A Free SingleStore Starter Workspace enables you to execute hybrid search, real-time analytics, and point read/writes/updates in a single database. With SingleStore Notebooks and our Job Service, you easily bring in data from various sources (APIs, MySQL / Mongo endpoints) in real-time. You can also execute Python-based transforms, such as adding embeddings, ensuring that real-time data is readily available for your downstream LLMs and applications.

We will showcase the seamless transition from a prototype to an end-application using SingleStore. The final application will be hosted on Vercel. You can see the App we've built following this notebook here

Architecture:

Screenshot 2024-01-12 at 2.13.37 PM.png

Scenario:

Building a recommendation engine on what LLM you should be using for your use-case. Bringing together semantic search + real-time analytics on the performance of the LLM to make the recommendations.

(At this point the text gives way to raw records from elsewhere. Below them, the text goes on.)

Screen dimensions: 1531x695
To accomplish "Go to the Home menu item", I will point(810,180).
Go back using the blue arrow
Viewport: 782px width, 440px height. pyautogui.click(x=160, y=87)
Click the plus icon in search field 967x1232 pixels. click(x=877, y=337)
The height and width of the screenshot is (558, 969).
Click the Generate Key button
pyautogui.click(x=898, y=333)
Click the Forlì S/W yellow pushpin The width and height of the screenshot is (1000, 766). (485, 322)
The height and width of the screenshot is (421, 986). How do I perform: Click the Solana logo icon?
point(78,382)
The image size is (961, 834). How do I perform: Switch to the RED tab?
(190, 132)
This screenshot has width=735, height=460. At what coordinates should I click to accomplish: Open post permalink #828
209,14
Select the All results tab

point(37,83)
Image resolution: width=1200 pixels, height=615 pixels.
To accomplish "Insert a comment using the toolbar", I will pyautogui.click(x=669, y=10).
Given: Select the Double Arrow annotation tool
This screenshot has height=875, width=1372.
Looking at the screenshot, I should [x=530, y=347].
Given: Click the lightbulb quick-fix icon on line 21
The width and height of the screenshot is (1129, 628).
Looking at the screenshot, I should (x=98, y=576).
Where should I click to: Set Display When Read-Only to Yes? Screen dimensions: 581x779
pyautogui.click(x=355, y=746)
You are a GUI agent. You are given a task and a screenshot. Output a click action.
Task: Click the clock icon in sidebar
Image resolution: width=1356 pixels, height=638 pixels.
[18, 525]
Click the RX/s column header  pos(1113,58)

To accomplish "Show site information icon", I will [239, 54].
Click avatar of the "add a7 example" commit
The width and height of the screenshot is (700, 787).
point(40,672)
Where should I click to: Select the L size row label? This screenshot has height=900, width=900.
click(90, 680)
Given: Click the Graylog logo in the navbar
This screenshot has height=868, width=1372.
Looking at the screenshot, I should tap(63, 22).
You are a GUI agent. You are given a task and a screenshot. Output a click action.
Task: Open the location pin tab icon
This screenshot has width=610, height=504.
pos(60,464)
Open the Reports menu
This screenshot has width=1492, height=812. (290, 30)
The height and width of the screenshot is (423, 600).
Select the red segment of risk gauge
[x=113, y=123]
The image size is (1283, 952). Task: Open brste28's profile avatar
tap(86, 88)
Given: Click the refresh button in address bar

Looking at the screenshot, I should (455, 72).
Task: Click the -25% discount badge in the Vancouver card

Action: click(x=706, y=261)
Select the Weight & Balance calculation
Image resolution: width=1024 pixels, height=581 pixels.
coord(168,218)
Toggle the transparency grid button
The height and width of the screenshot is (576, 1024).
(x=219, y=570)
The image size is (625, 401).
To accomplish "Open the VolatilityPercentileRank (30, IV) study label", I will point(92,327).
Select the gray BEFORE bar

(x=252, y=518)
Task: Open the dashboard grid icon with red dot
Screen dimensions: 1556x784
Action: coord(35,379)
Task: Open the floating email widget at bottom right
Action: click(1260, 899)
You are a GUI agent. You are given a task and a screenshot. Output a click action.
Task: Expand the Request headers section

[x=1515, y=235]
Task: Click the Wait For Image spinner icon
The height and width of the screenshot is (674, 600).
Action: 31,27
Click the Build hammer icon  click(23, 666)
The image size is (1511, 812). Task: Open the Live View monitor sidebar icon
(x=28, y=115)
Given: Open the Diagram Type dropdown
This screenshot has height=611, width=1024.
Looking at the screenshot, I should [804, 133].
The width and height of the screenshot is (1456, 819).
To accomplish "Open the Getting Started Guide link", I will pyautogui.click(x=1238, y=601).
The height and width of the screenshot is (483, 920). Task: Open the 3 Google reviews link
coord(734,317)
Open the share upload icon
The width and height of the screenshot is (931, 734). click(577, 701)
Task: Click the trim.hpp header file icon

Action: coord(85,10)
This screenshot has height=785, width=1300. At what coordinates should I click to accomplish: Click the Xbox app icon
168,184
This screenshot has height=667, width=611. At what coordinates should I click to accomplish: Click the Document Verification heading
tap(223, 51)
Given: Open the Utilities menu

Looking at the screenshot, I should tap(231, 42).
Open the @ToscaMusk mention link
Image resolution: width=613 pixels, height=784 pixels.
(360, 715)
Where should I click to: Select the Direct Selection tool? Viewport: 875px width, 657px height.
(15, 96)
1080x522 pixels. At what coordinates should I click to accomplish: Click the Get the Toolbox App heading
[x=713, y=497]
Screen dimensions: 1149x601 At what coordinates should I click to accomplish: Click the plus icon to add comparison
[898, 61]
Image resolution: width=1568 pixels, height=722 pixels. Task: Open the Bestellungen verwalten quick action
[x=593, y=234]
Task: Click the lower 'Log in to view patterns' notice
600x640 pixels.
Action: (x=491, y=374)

Here are the requirements we've set out for this recommendation engine:

Pull data from Hugging Face Leaderboard on various Open source LLM models and their scores. Pull updated scores on these models every hour.
For each of these models, pull data from Twitter and Github on what developers are saying about these models, and how they are being used in active projects. Pull this data every hour.
Provide an easy 'search' interface to users where they can describe their use-case. When users provide describe their use-case, perform a hybrid search (vector + full-text search) across the descriptions of these models, what users are saying about it on Twitter, and which github repos are using these LLMs.
Combine the results of the semantic search with analytics on the public benchmarks, # likes, # downloads of these models.
Power the app entirely on a single SingleStore Free Shared Tier Workspace.
Ensure that all of the latest posts / scores are reflected in the App. Power this entirely with SingleStore Notebook and Job Service

Step 1: Creating a Starter Workspace
Step 2: Installing & Importing required libraries
Step 3: Setting Key Variables
Step 4: Designing your table scheama on SingleStore
Step 5: Creating Helper Functions to load data into SingleStore
Step 6: Loading data with embeddings into SingleStore
Step 7: Building the Recommendation Engine Algorithm on Vercel

Step 1. Create a Starter Workspace

Create a new Workpsace Group and select a Starter Workspace. If you do not have this enabled email pm@singlestore.com

Step 2. Install and import required libraries

In [1]:

%pip install singlestoredb openai tiktoken beautifulsoup4 pandas python-dotenv Markdown praw tweepy --quiet

import re
import json
import openai
import tiktoken
import json
import requests
import getpass
import pandas as pd
import singlestoredb as s2
import tweepy
import praw
from bs4 import BeautifulSoup
from markdown import markdown
from datetime import datetime
from time import time, sleep

Step 3. Seting Environment variables

3.1. Set the app common variables. Do not change these

In [2]:

MODELS_LIMIT = 100
MODELS_TABLE_NAME = 'models'
MODEL_READMES_TABLE_NAME = 'model_readmes'
MODEL_TWITTER_POSTS_TABLE_NAME = 'model_twitter_posts'
MODEL_REDDIT_POSTS_TABLE_NAME = 'model_reddit_posts'
MODEL_GITHUB_REPOS_TABLE_NAME = 'model_github_repos'
LEADERBOARD_DATASET_URL = 'https://llm-recommender.vercel.app/datasets/leaderboard.json'
TOKENS_LIMIT = 2047
TOKENS_TRASHHOLD_LIMIT = TOKENS_LIMIT - 128

3.2. Set the OpenAI variables

We will be using OpenAI's embedding models to create vectors representing our data. The vectors will be stored in the SingleStore Starter Workspace as a column in the relevant tables.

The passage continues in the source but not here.